---------- Provided information ----------
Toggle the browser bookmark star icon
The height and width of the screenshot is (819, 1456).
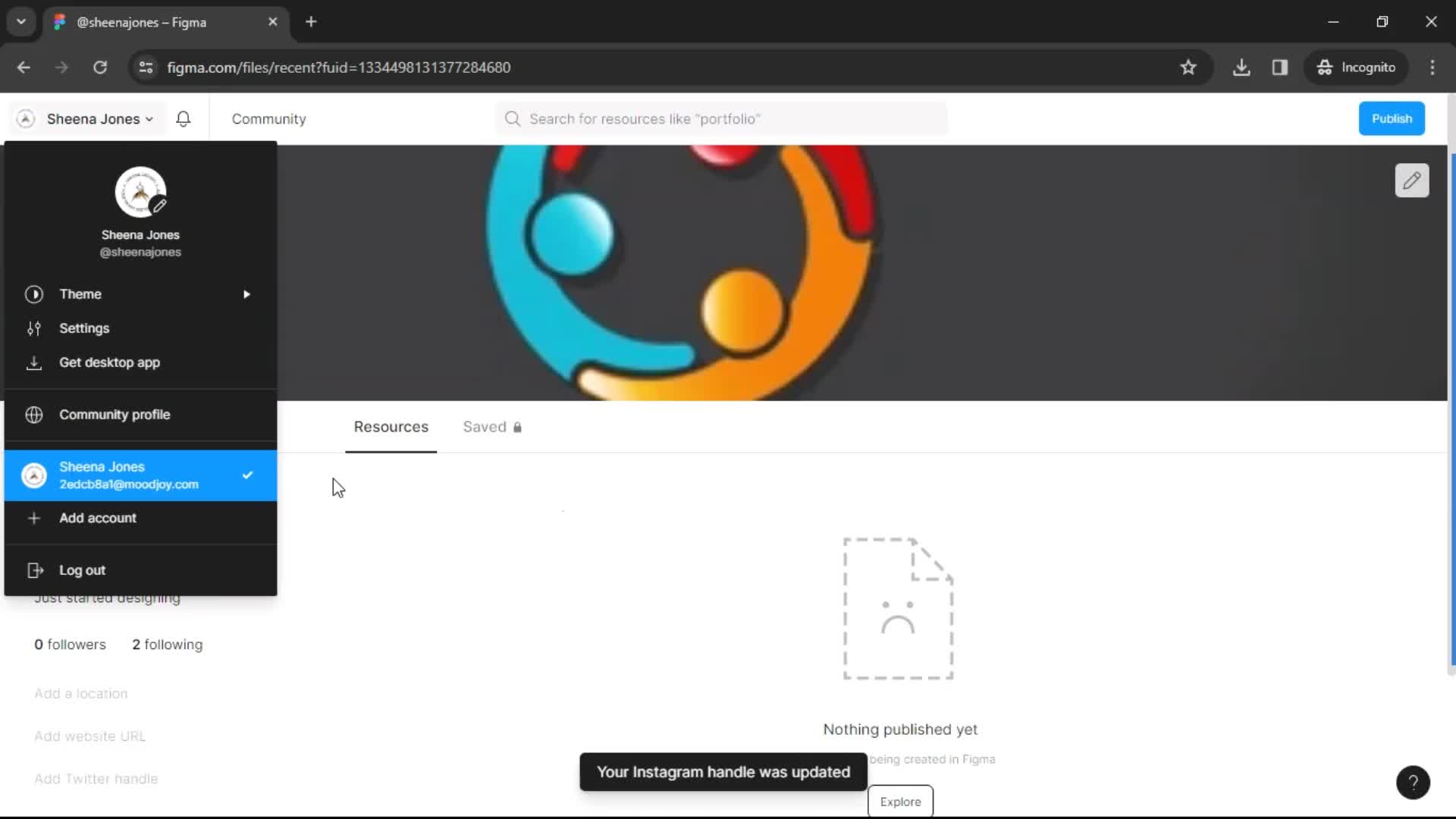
----------
---------- Provided information ----------
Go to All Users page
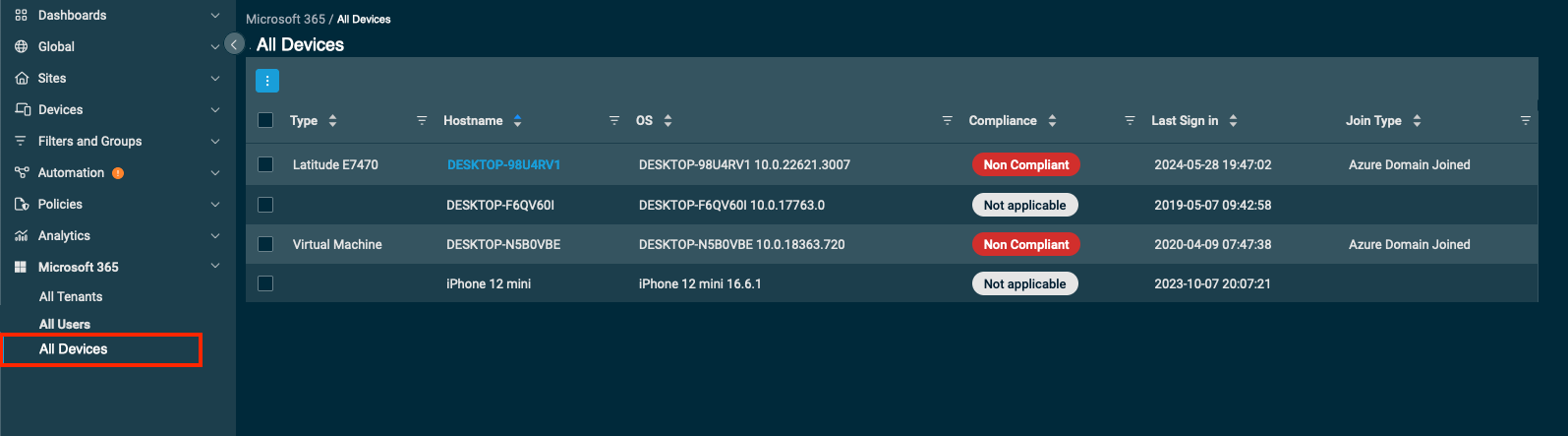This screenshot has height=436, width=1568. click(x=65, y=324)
----------
---------- Provided information ----------
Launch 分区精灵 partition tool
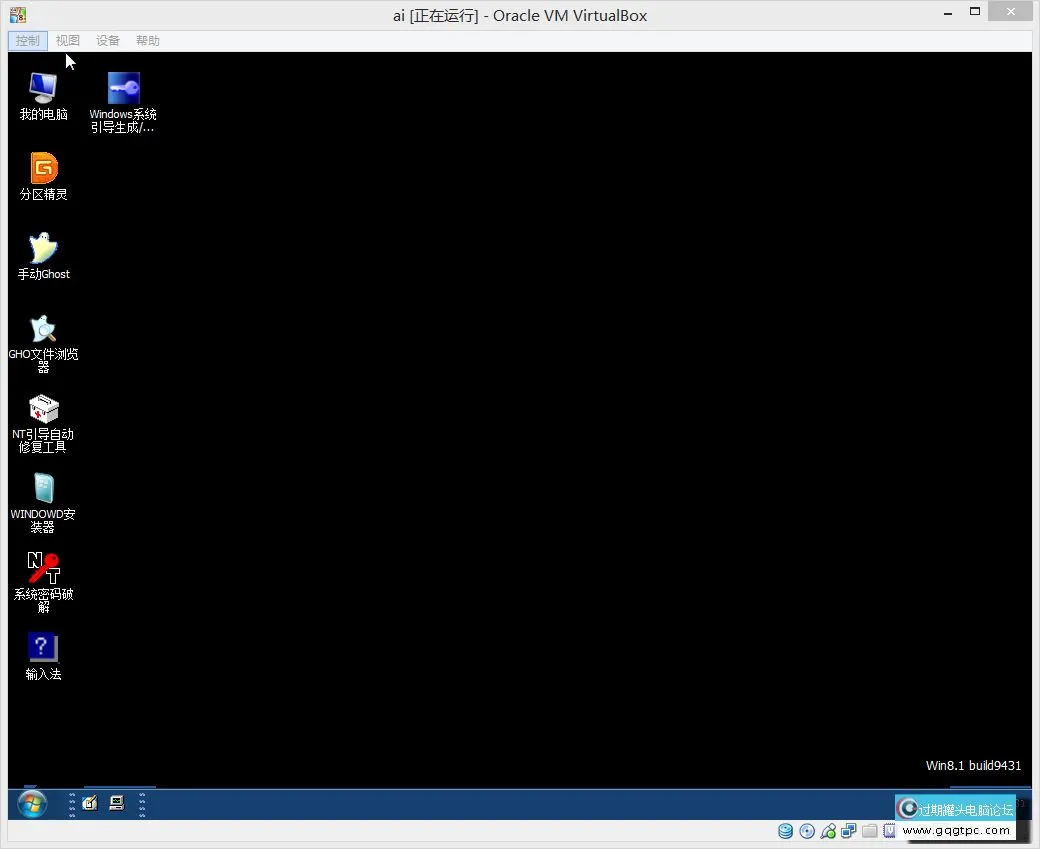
----------
- Required action
From the records above, transcribe without alteration every line from the one with "Toggle the browser bookmark star icon" to the one with "The height and", inclusive.

- Exercise solution
Toggle the browser bookmark star icon
The height and width of the screenshot is (819, 1456).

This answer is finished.